Multi-voxel pattern analysis of amygdala functional connectivity at rest predicts variability in posttraumatic stress severity

Introduction: Resting state functional magnetic resonance imaging (rsfMRI) studies demonstrate that individuals with posttraumatic stress disorder (PTSD) exhibit atypical functional connectivity (FC) between the amygdala, involved in the generation of emotion, and regions responsible for emotional appraisal (e.g., insula, orbitofrontal cortex [OFC]) and regulation (prefrontal cortex [PFC], anterior cingulate cortex). Consequently, atypical amygdala FC within an emotional processing and regulation network may be a defining feature of PTSD, although altered FC does not seem constrained to one brain region. Instead, altered amygdala FC involves a large, distributed brain network in those with PTSD. The present study used a machine-learning data-driven approach, multi-voxel pattern analysis (MVPA), to predict PTSD severity based on whole-brain patterns of amygdala FC.

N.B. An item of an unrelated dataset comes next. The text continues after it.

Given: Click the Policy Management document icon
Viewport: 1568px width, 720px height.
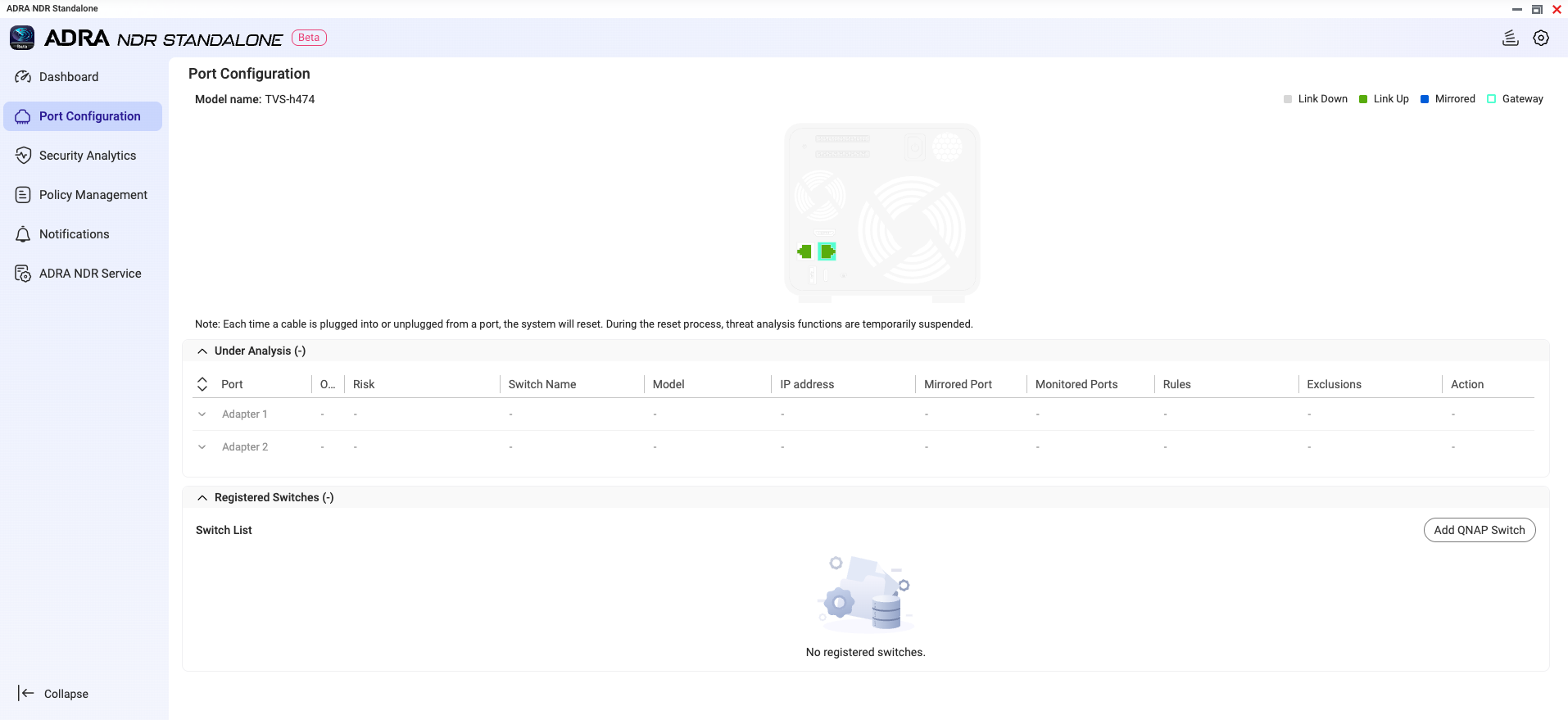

Methods: Trauma-exposed adults (N = 90) completed the PTSD Checklist-Civilian Version to assess symptoms and a 5-min rsfMRI. Whole-brain FC values to bilateral amygdala were extracted and used in a relevance vector regression analysis with a leave-one-out approach for cross-validation with permutation testing (1,000) to obtain significance values.

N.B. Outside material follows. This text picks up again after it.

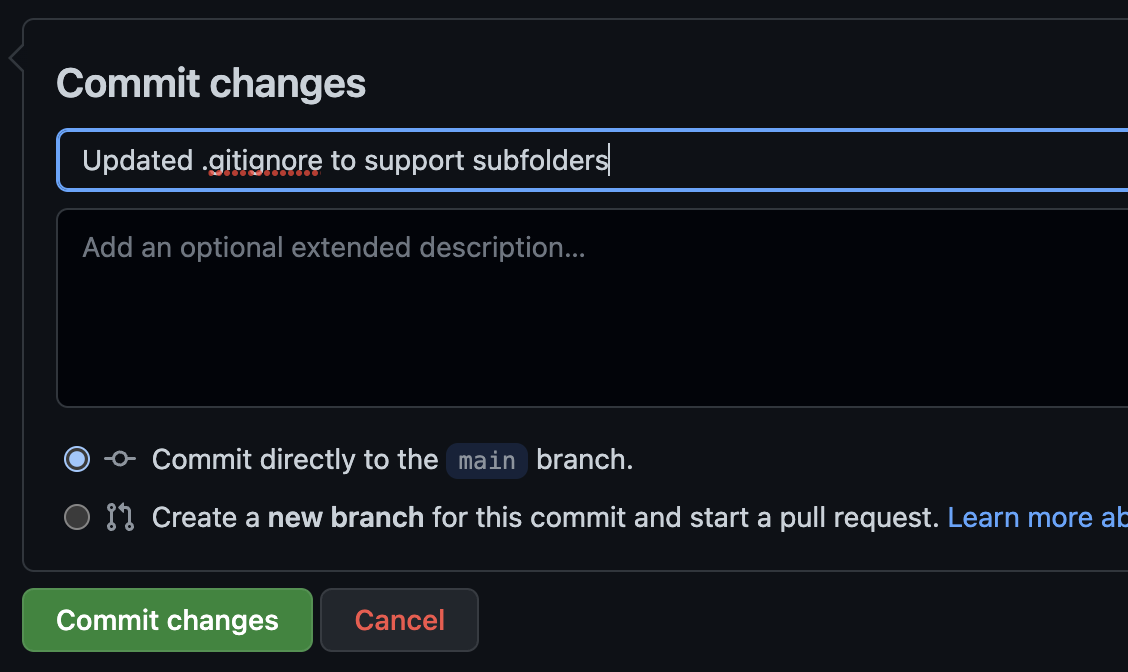This screenshot has width=1128, height=672.
Task: Click the word "subfolders" in the commit message
Action: 540,160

Results: Results demonstrated that amygdala FC predicted PCL-C scores with statistically significant accuracy (r = .46, p = .001; mean sum of squares = 130.46, p = .001; R2 = 0.21, p = .001). Prediction was based on whole-brain amygdala FC, although regions that informed prediction (top 10%) included the OFC, amygdala, and dorsolateral PFC.
Conclusion: Findings demonstrate the utility of MVPA based on amygdala FC to predict individual severity of PTSD symptoms and that amygdala FC within a fear acquisition and regulation network contributed to accurate prediction.